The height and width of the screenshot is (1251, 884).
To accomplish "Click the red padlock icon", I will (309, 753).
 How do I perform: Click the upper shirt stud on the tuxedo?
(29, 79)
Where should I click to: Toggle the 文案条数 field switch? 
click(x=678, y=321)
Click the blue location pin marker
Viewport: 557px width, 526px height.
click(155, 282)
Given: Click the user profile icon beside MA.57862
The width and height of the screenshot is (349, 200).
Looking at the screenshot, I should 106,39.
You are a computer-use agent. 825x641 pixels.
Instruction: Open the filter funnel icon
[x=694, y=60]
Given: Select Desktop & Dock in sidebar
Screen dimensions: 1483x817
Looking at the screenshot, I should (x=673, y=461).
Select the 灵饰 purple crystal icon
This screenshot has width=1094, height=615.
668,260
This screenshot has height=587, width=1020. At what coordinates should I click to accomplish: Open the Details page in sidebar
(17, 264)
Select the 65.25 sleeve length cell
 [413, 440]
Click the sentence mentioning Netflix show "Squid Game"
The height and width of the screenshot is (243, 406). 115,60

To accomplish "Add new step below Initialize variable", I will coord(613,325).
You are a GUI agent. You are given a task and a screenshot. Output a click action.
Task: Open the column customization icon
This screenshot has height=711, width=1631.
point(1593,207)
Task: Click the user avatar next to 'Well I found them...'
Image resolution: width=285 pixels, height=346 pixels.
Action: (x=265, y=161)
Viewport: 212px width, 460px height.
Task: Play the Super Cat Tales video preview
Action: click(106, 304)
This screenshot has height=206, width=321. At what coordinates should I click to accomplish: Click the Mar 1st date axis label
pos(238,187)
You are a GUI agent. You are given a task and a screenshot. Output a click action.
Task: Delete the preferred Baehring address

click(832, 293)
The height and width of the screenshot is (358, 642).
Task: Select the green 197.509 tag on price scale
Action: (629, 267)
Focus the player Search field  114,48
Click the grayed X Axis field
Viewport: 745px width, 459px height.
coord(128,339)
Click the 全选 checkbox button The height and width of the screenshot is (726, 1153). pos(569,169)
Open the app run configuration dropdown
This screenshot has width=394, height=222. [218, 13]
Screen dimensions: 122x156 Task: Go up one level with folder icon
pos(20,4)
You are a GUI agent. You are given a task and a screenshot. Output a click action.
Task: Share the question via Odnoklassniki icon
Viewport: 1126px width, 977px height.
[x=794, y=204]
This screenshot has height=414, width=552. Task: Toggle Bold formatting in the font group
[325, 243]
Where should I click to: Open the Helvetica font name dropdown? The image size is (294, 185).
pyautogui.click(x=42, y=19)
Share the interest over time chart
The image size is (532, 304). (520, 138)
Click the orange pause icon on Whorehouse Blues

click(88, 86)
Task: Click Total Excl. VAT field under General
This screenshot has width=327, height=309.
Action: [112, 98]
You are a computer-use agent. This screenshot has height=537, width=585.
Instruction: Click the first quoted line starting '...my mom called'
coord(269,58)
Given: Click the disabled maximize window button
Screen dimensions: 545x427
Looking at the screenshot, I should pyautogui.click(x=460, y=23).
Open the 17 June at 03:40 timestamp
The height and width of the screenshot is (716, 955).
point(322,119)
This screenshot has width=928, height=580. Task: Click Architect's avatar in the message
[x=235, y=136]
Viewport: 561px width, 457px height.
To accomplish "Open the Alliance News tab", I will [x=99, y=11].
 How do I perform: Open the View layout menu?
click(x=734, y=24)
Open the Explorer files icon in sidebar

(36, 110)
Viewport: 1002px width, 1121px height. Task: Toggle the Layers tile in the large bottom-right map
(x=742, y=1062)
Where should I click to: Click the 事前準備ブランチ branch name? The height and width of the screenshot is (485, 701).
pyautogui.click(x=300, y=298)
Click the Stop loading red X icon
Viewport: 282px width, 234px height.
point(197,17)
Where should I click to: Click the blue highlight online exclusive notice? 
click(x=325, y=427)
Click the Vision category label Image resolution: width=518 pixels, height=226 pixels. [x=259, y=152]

○ ○ ○ ○ ○ ○ ○

▸ **WHAT YOU ARE ASKED TO DO**:
Retype the material above in full, with nothing altered.

▸ **OUTPUT**:
The height and width of the screenshot is (1251, 884).
To accomplish "Click the red padlock icon", I will (309, 753).
 How do I perform: Click the upper shirt stud on the tuxedo?
(29, 79)
Where should I click to: Toggle the 文案条数 field switch? 
click(x=678, y=321)
Click the blue location pin marker
Viewport: 557px width, 526px height.
click(155, 282)
Given: Click the user profile icon beside MA.57862
The width and height of the screenshot is (349, 200).
Looking at the screenshot, I should 106,39.
You are a computer-use agent. 825x641 pixels.
Instruction: Open the filter funnel icon
[x=694, y=60]
Given: Select Desktop & Dock in sidebar
Screen dimensions: 1483x817
Looking at the screenshot, I should (x=673, y=461).
Select the 灵饰 purple crystal icon
This screenshot has width=1094, height=615.
668,260
This screenshot has height=587, width=1020. At what coordinates should I click to accomplish: Open the Details page in sidebar
(17, 264)
Select the 65.25 sleeve length cell
 [413, 440]
Click the sentence mentioning Netflix show "Squid Game"
The height and width of the screenshot is (243, 406). 115,60

To accomplish "Add new step below Initialize variable", I will coord(613,325).
You are a GUI agent. You are given a task and a screenshot. Output a click action.
Task: Open the column customization icon
This screenshot has height=711, width=1631.
point(1593,207)
Task: Click the user avatar next to 'Well I found them...'
Image resolution: width=285 pixels, height=346 pixels.
Action: (x=265, y=161)
Viewport: 212px width, 460px height.
Task: Play the Super Cat Tales video preview
Action: click(106, 304)
This screenshot has height=206, width=321. At what coordinates should I click to accomplish: Click the Mar 1st date axis label
pos(238,187)
You are a GUI agent. You are given a task and a screenshot. Output a click action.
Task: Delete the preferred Baehring address

click(832, 293)
The height and width of the screenshot is (358, 642).
Task: Select the green 197.509 tag on price scale
Action: (629, 267)
Focus the player Search field  114,48
Click the grayed X Axis field
Viewport: 745px width, 459px height.
coord(128,339)
Click the 全选 checkbox button The height and width of the screenshot is (726, 1153). pos(569,169)
Open the app run configuration dropdown
This screenshot has width=394, height=222. [218, 13]
Screen dimensions: 122x156 Task: Go up one level with folder icon
pos(20,4)
You are a GUI agent. You are given a task and a screenshot. Output a click action.
Task: Share the question via Odnoklassniki icon
Viewport: 1126px width, 977px height.
[x=794, y=204]
This screenshot has height=414, width=552. Task: Toggle Bold formatting in the font group
[325, 243]
Where should I click to: Open the Helvetica font name dropdown? The image size is (294, 185).
pyautogui.click(x=42, y=19)
Share the interest over time chart
The image size is (532, 304). (520, 138)
Click the orange pause icon on Whorehouse Blues

click(88, 86)
Task: Click Total Excl. VAT field under General
This screenshot has width=327, height=309.
Action: [112, 98]
You are a computer-use agent. This screenshot has height=537, width=585.
Instruction: Click the first quoted line starting '...my mom called'
coord(269,58)
Given: Click the disabled maximize window button
Screen dimensions: 545x427
Looking at the screenshot, I should pyautogui.click(x=460, y=23).
Open the 17 June at 03:40 timestamp
The height and width of the screenshot is (716, 955).
point(322,119)
This screenshot has width=928, height=580. Task: Click Architect's avatar in the message
[x=235, y=136]
Viewport: 561px width, 457px height.
To accomplish "Open the Alliance News tab", I will [x=99, y=11].
 How do I perform: Open the View layout menu?
click(x=734, y=24)
Open the Explorer files icon in sidebar

(36, 110)
Viewport: 1002px width, 1121px height. Task: Toggle the Layers tile in the large bottom-right map
(x=742, y=1062)
Where should I click to: Click the 事前準備ブランチ branch name? The height and width of the screenshot is (485, 701).
pyautogui.click(x=300, y=298)
Click the Stop loading red X icon
Viewport: 282px width, 234px height.
point(197,17)
Where should I click to: Click the blue highlight online exclusive notice? 
click(x=325, y=427)
Click the Vision category label Image resolution: width=518 pixels, height=226 pixels. [x=259, y=152]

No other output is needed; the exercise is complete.